### TASK ITEM
Leave out the pictures and transcribe the rest of the records exactly.

### DATASET CONTENT
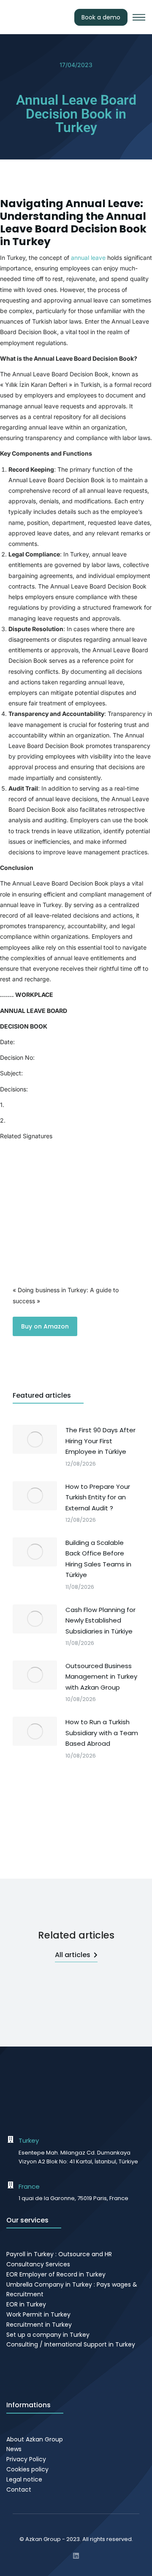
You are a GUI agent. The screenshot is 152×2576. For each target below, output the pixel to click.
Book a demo (100, 17)
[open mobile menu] (139, 17)
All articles (72, 1955)
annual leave (88, 257)
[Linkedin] (76, 2555)
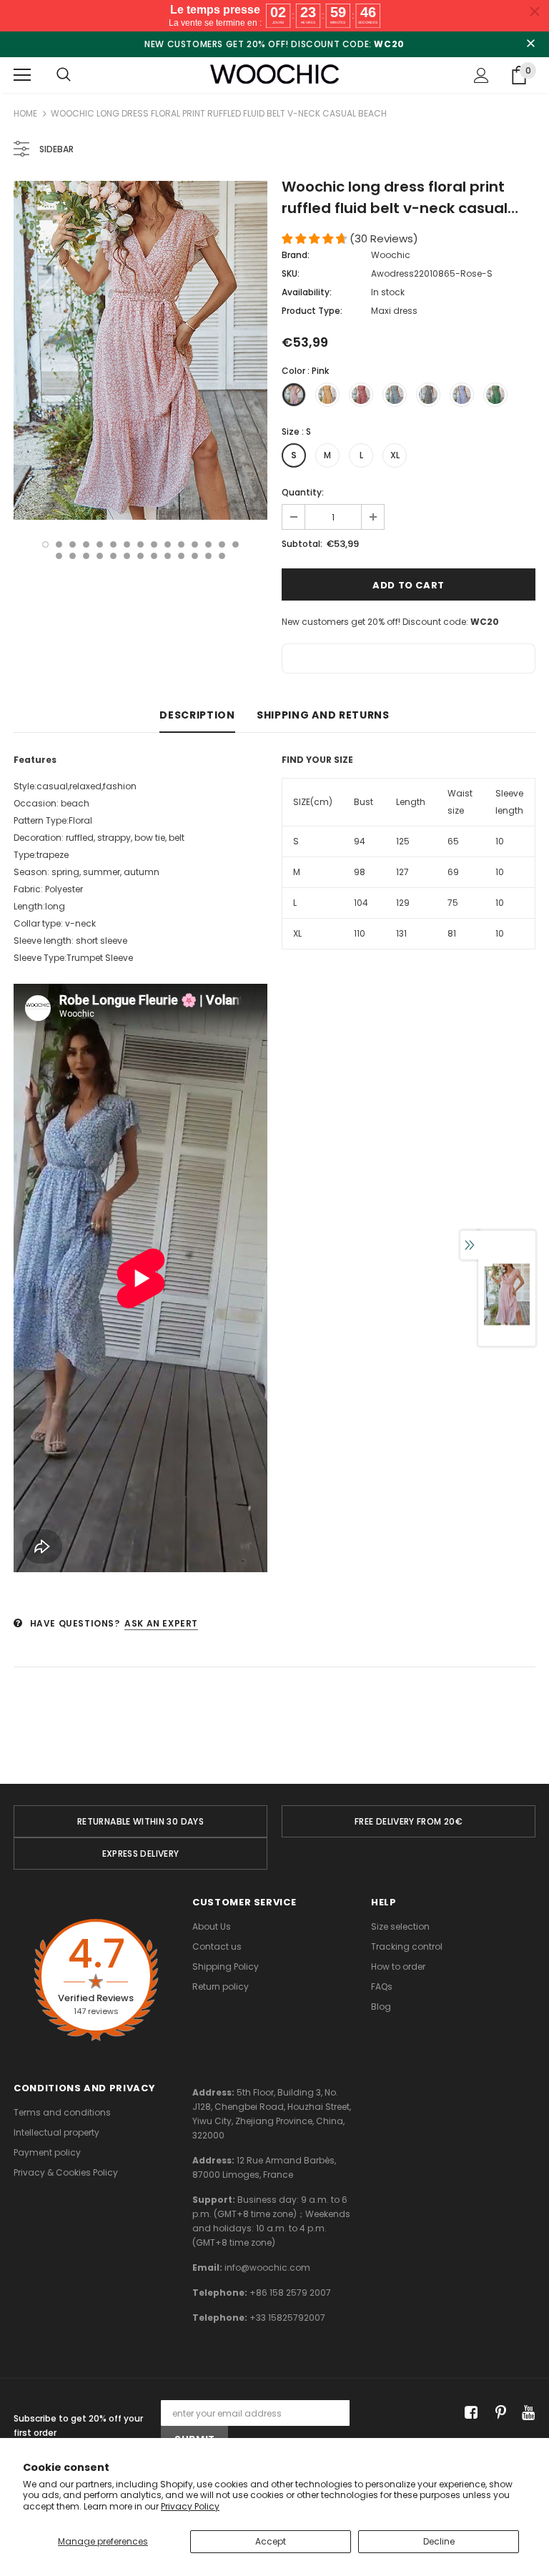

### ANSWER TO THIS EXERCISE
You are a GUI agent. The screenshot is 152×2576. For each target below, output the pixel to click.
Book a demo (100, 17)
[open mobile menu] (139, 17)
All articles (72, 1955)
annual leave (88, 257)
[Linkedin] (76, 2555)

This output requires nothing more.